(WHAT TO DO): Put every line of the records below into a Markdown table with two columns, Row and Record line. Number the rows in order and skip blank lines.

---------- INFORMATION GIVEN ----------

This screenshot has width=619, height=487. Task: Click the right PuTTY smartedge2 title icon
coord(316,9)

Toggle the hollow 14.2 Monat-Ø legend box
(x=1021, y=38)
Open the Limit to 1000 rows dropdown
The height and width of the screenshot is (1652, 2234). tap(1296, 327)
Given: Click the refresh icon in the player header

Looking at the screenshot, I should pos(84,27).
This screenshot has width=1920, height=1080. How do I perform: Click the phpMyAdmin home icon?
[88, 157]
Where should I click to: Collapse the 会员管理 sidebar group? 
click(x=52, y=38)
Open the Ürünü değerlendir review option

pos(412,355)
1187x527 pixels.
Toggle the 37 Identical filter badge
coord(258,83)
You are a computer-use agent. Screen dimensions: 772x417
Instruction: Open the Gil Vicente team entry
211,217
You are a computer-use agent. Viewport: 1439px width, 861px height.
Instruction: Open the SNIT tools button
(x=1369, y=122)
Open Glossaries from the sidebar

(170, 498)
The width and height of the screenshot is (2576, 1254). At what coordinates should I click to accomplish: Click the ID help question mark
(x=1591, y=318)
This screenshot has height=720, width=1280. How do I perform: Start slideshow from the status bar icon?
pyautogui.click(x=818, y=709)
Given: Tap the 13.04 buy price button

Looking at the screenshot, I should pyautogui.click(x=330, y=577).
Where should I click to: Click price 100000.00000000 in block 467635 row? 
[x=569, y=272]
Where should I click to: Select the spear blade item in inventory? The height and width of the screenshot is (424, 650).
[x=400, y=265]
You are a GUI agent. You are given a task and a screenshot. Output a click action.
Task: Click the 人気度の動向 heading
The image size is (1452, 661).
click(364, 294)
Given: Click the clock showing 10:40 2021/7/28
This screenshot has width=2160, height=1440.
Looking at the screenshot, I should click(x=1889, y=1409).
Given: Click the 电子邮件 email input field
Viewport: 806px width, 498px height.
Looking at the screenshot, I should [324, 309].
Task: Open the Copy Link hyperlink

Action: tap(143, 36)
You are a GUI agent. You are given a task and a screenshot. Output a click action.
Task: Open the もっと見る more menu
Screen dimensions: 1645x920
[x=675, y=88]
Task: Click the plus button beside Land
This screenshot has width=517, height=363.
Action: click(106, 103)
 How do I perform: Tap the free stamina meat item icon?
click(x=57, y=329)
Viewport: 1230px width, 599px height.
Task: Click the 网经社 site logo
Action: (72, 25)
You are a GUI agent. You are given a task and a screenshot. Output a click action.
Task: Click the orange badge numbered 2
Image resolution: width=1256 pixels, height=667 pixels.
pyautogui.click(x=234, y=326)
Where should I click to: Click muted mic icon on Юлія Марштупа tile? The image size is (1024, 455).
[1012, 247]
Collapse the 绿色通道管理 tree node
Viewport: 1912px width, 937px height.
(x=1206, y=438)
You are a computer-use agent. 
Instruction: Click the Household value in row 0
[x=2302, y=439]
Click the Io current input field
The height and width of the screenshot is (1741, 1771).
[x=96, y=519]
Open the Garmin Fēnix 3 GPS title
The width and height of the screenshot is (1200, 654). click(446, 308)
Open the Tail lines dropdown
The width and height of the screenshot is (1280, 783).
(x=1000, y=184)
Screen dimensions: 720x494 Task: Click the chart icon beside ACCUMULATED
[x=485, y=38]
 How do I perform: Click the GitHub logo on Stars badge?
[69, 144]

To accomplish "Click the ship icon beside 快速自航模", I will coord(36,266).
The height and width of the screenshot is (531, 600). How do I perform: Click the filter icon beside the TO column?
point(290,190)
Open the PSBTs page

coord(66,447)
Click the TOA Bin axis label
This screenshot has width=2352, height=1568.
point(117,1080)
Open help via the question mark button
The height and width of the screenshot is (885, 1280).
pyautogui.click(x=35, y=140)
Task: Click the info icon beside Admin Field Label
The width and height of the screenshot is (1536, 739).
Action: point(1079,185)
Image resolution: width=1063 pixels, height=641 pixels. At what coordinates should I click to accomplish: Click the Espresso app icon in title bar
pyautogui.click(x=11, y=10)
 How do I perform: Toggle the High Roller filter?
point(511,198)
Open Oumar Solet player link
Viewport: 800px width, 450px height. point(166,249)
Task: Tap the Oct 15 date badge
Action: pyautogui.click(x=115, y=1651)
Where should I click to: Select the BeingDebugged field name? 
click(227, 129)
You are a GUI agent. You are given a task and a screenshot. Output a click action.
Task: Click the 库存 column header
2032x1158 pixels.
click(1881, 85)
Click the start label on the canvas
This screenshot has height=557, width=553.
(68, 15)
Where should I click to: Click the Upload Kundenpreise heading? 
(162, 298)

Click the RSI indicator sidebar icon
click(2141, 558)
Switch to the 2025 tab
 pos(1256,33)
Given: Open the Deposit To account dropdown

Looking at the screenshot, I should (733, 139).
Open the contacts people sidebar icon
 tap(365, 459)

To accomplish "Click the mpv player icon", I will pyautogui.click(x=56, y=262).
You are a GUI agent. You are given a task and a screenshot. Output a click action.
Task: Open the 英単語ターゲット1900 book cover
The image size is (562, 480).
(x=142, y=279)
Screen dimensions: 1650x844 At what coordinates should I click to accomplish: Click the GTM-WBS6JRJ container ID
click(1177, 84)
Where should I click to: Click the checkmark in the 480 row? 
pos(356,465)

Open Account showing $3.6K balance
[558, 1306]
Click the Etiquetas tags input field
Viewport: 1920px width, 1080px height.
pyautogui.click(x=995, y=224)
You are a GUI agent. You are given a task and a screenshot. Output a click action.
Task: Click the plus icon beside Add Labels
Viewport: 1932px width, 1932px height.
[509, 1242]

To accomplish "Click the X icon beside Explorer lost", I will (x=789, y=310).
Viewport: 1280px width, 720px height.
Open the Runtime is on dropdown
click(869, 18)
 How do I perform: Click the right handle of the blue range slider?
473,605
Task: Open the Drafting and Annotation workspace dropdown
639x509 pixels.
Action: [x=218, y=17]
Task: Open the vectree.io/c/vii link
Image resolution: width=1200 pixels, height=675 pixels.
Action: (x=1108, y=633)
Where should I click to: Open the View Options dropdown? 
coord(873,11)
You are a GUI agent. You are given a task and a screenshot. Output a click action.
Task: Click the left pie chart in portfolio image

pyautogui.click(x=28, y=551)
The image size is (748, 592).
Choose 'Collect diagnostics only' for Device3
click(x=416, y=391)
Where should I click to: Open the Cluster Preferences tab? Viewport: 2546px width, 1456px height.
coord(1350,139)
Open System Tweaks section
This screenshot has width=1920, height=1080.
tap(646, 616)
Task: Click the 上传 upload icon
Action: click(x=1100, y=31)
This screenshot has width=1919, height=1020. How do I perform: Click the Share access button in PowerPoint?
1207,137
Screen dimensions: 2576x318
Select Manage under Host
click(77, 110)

----------

(ANSWER FOR THE TASK):
| Row | Record line |
|---|---|
| 1 | This screenshot has width=619, height=487. Task: Click the right PuTTY smartedge2 title icon |
| 2 | coord(316,9) |
| 3 | Toggle the hollow 14.2 Monat-Ø legend box |
| 4 | (x=1021, y=38) |
| 5 | Open the Limit to 1000 rows dropdown |
| 6 | The height and width of the screenshot is (1652, 2234). tap(1296, 327) |
| 7 | Given: Click the refresh icon in the player header |
| 8 | Looking at the screenshot, I should pos(84,27). |
| 9 | This screenshot has width=1920, height=1080. How do I perform: Click the phpMyAdmin home icon? |
| 10 | [88, 157] |
| 11 | Where should I click to: Collapse the 会员管理 sidebar group?  |
| 12 | click(x=52, y=38) |
| 13 | Open the Ürünü değerlendir review option |
| 14 | pos(412,355) |
| 15 | 1187x527 pixels. |
| 16 | Toggle the 37 Identical filter badge |
| 17 | coord(258,83) |
| 18 | You are a computer-use agent. Screen dimensions: 772x417 |
| 19 | Instruction: Open the Gil Vicente team entry |
| 20 | 211,217 |
| 21 | You are a computer-use agent. Viewport: 1439px width, 861px height. |
| 22 | Instruction: Open the SNIT tools button |
| 23 | (x=1369, y=122) |
| 24 | Open Glossaries from the sidebar |
| 25 | (170, 498) |
| 26 | The width and height of the screenshot is (2576, 1254). At what coordinates should I click to accomplish: Click the ID help question mark |
| 27 | (x=1591, y=318) |
| 28 | This screenshot has height=720, width=1280. How do I perform: Start slideshow from the status bar icon? |
| 29 | pyautogui.click(x=818, y=709) |
| 30 | Given: Tap the 13.04 buy price button |
| 31 | Looking at the screenshot, I should pyautogui.click(x=330, y=577). |
| 32 | Where should I click to: Click price 100000.00000000 in block 467635 row?  |
| 33 | [x=569, y=272] |
| 34 | Where should I click to: Select the spear blade item in inventory? The height and width of the screenshot is (424, 650). |
| 35 | [x=400, y=265] |
| 36 | You are a GUI agent. You are given a task and a screenshot. Output a click action. |
| 37 | Task: Click the 人気度の動向 heading |
| 38 | The image size is (1452, 661). |
| 39 | click(364, 294) |
| 40 | Given: Click the clock showing 10:40 2021/7/28 |
| 41 | This screenshot has width=2160, height=1440. |
| 42 | Looking at the screenshot, I should click(x=1889, y=1409). |
| 43 | Given: Click the 电子邮件 email input field |
| 44 | Viewport: 806px width, 498px height. |
| 45 | Looking at the screenshot, I should [324, 309]. |
| 46 | Task: Open the Copy Link hyperlink |
| 47 | Action: tap(143, 36) |
| 48 | You are a GUI agent. You are given a task and a screenshot. Output a click action. |
| 49 | Task: Open the もっと見る more menu |
| 50 | Screen dimensions: 1645x920 |
| 51 | [x=675, y=88] |
| 52 | Task: Click the plus button beside Land |
| 53 | This screenshot has width=517, height=363. |
| 54 | Action: click(106, 103) |
| 55 |  How do I perform: Tap the free stamina meat item icon? |
| 56 | click(x=57, y=329) |
| 57 | Viewport: 1230px width, 599px height. |
| 58 | Task: Click the 网经社 site logo |
| 59 | Action: (72, 25) |
| 60 | You are a GUI agent. You are given a task and a screenshot. Output a click action. |
| 61 | Task: Click the orange badge numbered 2 |
| 62 | Image resolution: width=1256 pixels, height=667 pixels. |
| 63 | pyautogui.click(x=234, y=326) |
| 64 | Where should I click to: Click muted mic icon on Юлія Марштупа tile? The image size is (1024, 455). |
| 65 | [1012, 247] |
| 66 | Collapse the 绿色通道管理 tree node |
| 67 | Viewport: 1912px width, 937px height. |
| 68 | (x=1206, y=438) |
| 69 | You are a computer-use agent.  |
| 70 | Instruction: Click the Household value in row 0 |
| 71 | [x=2302, y=439] |
| 72 | Click the Io current input field |
| 73 | The height and width of the screenshot is (1741, 1771). |
| 74 | [x=96, y=519] |
| 75 | Open the Garmin Fēnix 3 GPS title |
| 76 | The width and height of the screenshot is (1200, 654). click(446, 308) |
| 77 | Open the Tail lines dropdown |
| 78 | The width and height of the screenshot is (1280, 783). |
| 79 | (x=1000, y=184) |
| 80 | Screen dimensions: 720x494 Task: Click the chart icon beside ACCUMULATED |
| 81 | [x=485, y=38] |
| 82 |  How do I perform: Click the GitHub logo on Stars badge? |
| 83 | [69, 144] |
| 84 | To accomplish "Click the ship icon beside 快速自航模", I will coord(36,266). |
| 85 | The height and width of the screenshot is (531, 600). How do I perform: Click the filter icon beside the TO column? |
| 86 | point(290,190) |
| 87 | Open the PSBTs page |
| 88 | coord(66,447) |
| 89 | Click the TOA Bin axis label |
| 90 | This screenshot has width=2352, height=1568. |
| 91 | point(117,1080) |
| 92 | Open help via the question mark button |
| 93 | The height and width of the screenshot is (885, 1280). |
| 94 | pyautogui.click(x=35, y=140) |
| 95 | Task: Click the info icon beside Admin Field Label |
| 96 | The width and height of the screenshot is (1536, 739). |
| 97 | Action: point(1079,185) |
| 98 | Image resolution: width=1063 pixels, height=641 pixels. At what coordinates should I click to accomplish: Click the Espresso app icon in title bar |
| 99 | pyautogui.click(x=11, y=10) |
| 100 |  How do I perform: Toggle the High Roller filter? |
| 101 | point(511,198) |
| 102 | Open Oumar Solet player link |
| 103 | Viewport: 800px width, 450px height. point(166,249) |
| 104 | Task: Tap the Oct 15 date badge |
| 105 | Action: pyautogui.click(x=115, y=1651) |
| 106 | Where should I click to: Select the BeingDebugged field name?  |
| 107 | click(227, 129) |
| 108 | You are a GUI agent. You are given a task and a screenshot. Output a click action. |
| 109 | Task: Click the 库存 column header |
| 110 | 2032x1158 pixels. |
| 111 | click(1881, 85) |
| 112 | Click the start label on the canvas |
| 113 | This screenshot has height=557, width=553. |
| 114 | (68, 15) |
| 115 | Where should I click to: Click the Upload Kundenpreise heading?  |
| 116 | (162, 298) |
| 117 | Click the RSI indicator sidebar icon |
| 118 | click(2141, 558) |
| 119 | Switch to the 2025 tab |
| 120 |  pos(1256,33) |
| 121 | Given: Open the Deposit To account dropdown |
| 122 | Looking at the screenshot, I should (733, 139). |
| 123 | Open the contacts people sidebar icon |
| 124 |  tap(365, 459) |
| 125 | To accomplish "Click the mpv player icon", I will pyautogui.click(x=56, y=262). |
| 126 | You are a GUI agent. You are given a task and a screenshot. Output a click action. |
| 127 | Task: Open the 英単語ターゲット1900 book cover |
| 128 | The image size is (562, 480). |
| 129 | (x=142, y=279) |
| 130 | Screen dimensions: 1650x844 At what coordinates should I click to accomplish: Click the GTM-WBS6JRJ container ID |
| 131 | click(1177, 84) |
| 132 | Where should I click to: Click the checkmark in the 480 row?  |
| 133 | pos(356,465) |
| 134 | Open Account showing $3.6K balance |
| 135 | [558, 1306] |
| 136 | Click the Etiquetas tags input field |
| 137 | Viewport: 1920px width, 1080px height. |
| 138 | pyautogui.click(x=995, y=224) |
| 139 | You are a GUI agent. You are given a task and a screenshot. Output a click action. |
| 140 | Task: Click the plus icon beside Add Labels |
| 141 | Viewport: 1932px width, 1932px height. |
| 142 | [509, 1242] |
| 143 | To accomplish "Click the X icon beside Explorer lost", I will (x=789, y=310). |
| 144 | Viewport: 1280px width, 720px height. |
| 145 | Open the Runtime is on dropdown |
| 146 | click(869, 18) |
| 147 |  How do I perform: Click the right handle of the blue range slider? |
| 148 | 473,605 |
| 149 | Task: Open the Drafting and Annotation workspace dropdown |
| 150 | 639x509 pixels. |
| 151 | Action: [x=218, y=17] |
| 152 | Task: Open the vectree.io/c/vii link |
| 153 | Image resolution: width=1200 pixels, height=675 pixels. |
| 154 | Action: (x=1108, y=633) |
| 155 | Where should I click to: Open the View Options dropdown?  |
| 156 | coord(873,11) |
| 157 | You are a GUI agent. You are given a task and a screenshot. Output a click action. |
| 158 | Task: Click the left pie chart in portfolio image |
| 159 | pyautogui.click(x=28, y=551) |
| 160 | The image size is (748, 592). |
| 161 | Choose 'Collect diagnostics only' for Device3 |
| 162 | click(x=416, y=391) |
| 163 | Where should I click to: Open the Cluster Preferences tab? Viewport: 2546px width, 1456px height. |
| 164 | coord(1350,139) |
| 165 | Open System Tweaks section |
| 166 | This screenshot has width=1920, height=1080. |
| 167 | tap(646, 616) |
| 168 | Task: Click the 上传 upload icon |
| 169 | Action: click(x=1100, y=31) |
| 170 | This screenshot has width=1919, height=1020. How do I perform: Click the Share access button in PowerPoint? |
| 171 | 1207,137 |
| 172 | Screen dimensions: 2576x318 |
| 173 | Select Manage under Host |
| 174 | click(77, 110) |